● SOURCE MATERIAL

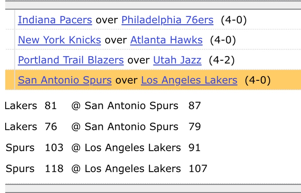301x193 pixels.
Task: Click the Lakers score of 81
Action: [51, 106]
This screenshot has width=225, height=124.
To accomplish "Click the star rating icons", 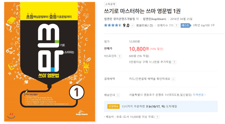I will click(113, 25).
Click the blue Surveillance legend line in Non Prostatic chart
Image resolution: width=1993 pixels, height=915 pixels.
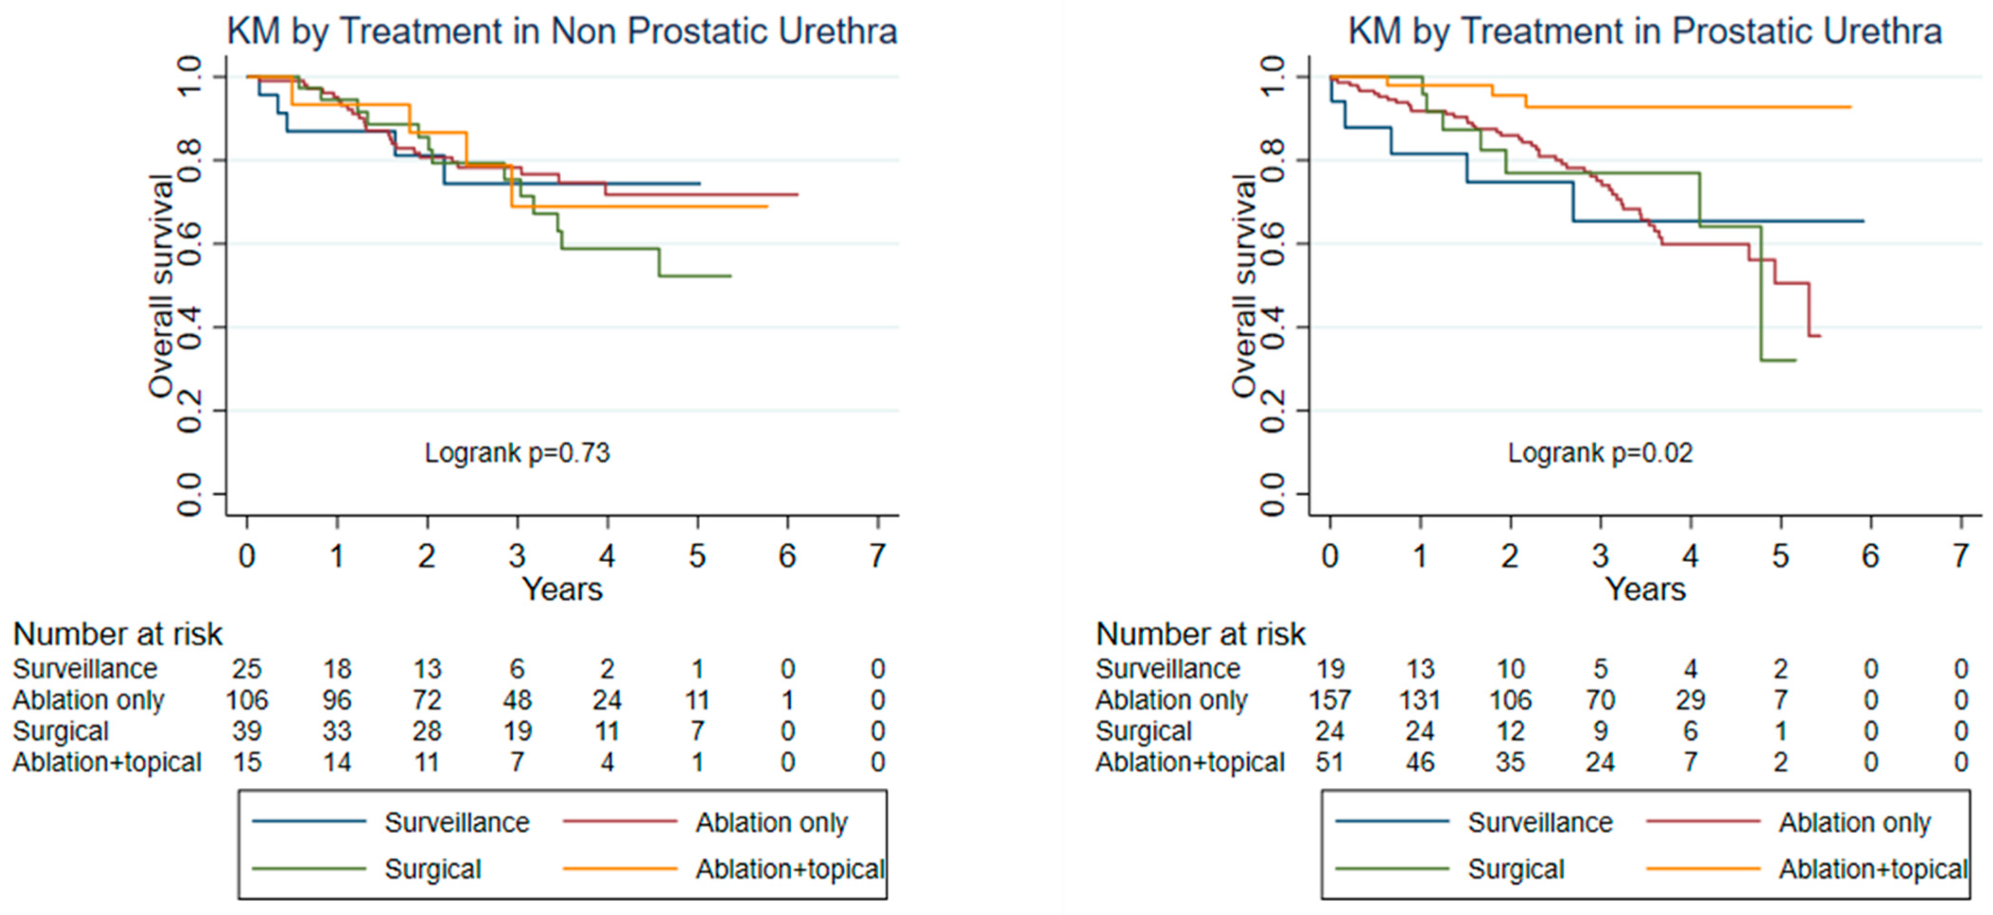pos(309,822)
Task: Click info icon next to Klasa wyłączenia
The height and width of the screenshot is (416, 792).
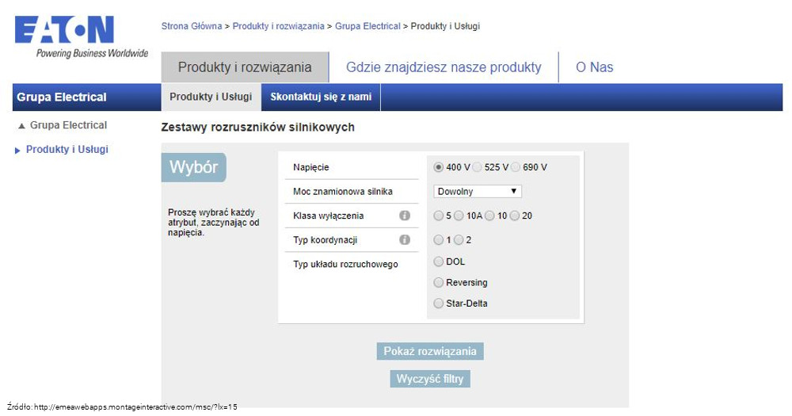Action: 405,216
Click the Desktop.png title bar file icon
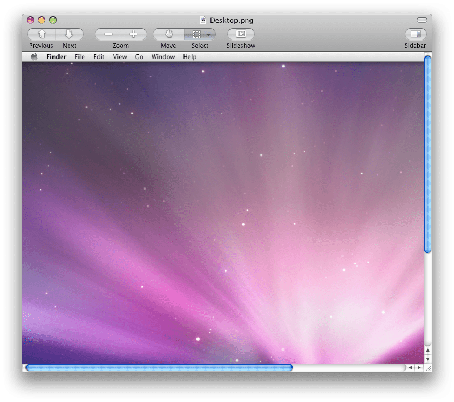This screenshot has height=402, width=454. coord(203,20)
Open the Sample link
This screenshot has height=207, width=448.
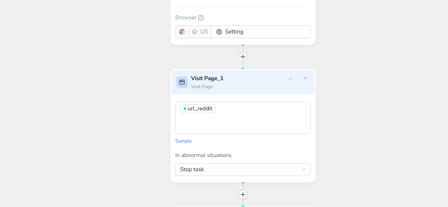183,141
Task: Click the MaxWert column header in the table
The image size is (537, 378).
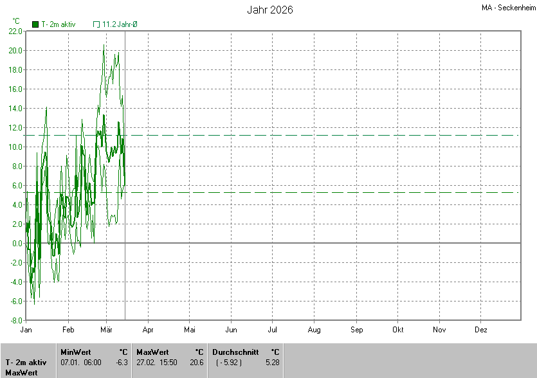Action: tap(152, 352)
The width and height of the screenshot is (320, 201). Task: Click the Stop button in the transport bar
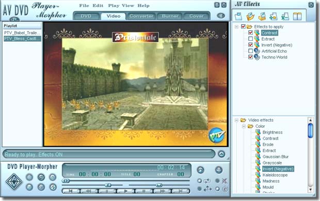pos(144,191)
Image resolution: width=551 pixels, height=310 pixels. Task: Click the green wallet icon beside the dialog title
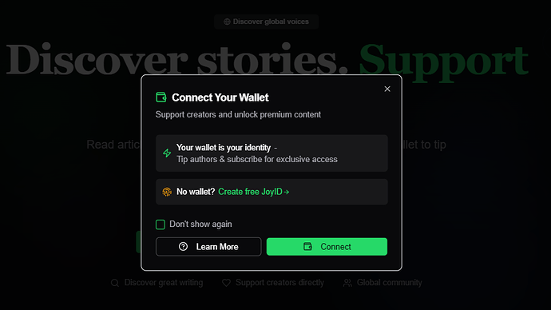point(161,97)
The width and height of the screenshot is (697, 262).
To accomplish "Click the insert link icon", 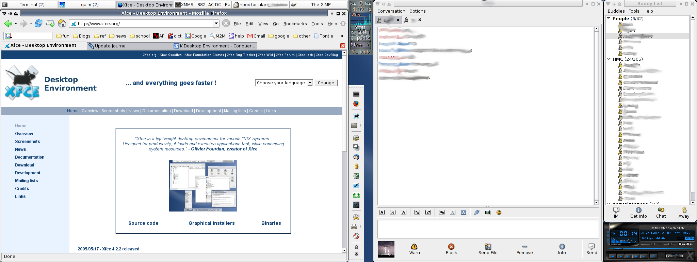I will pos(477,213).
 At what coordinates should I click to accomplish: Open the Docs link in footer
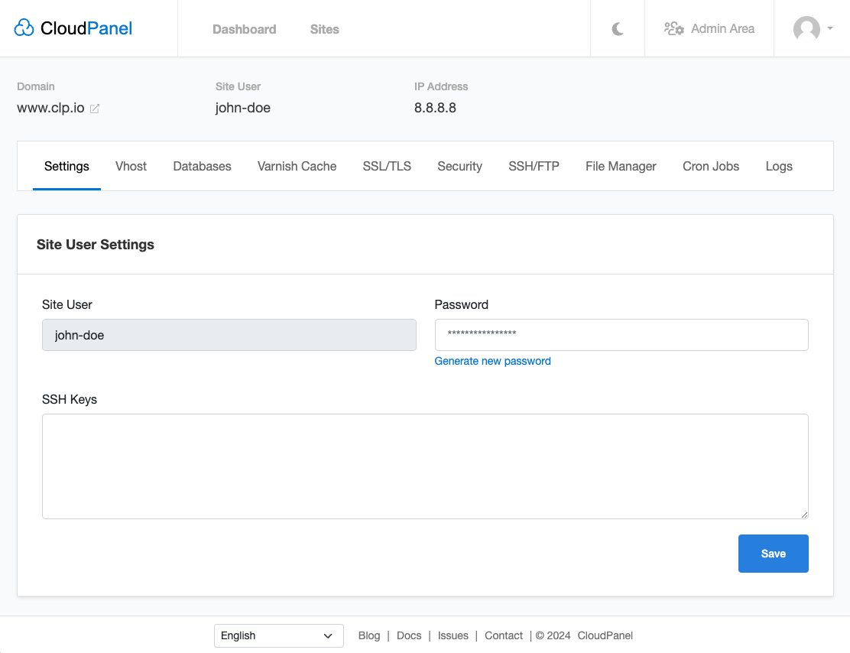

● DIRECTIONS FOR THIS TASK
Reproduce every line of the listing above in which the string "Open" appears.

● ANSWER FOR THE TASK
Open the Sample link
 At what coordinates should I click to accomplish: Open the Docs link in footer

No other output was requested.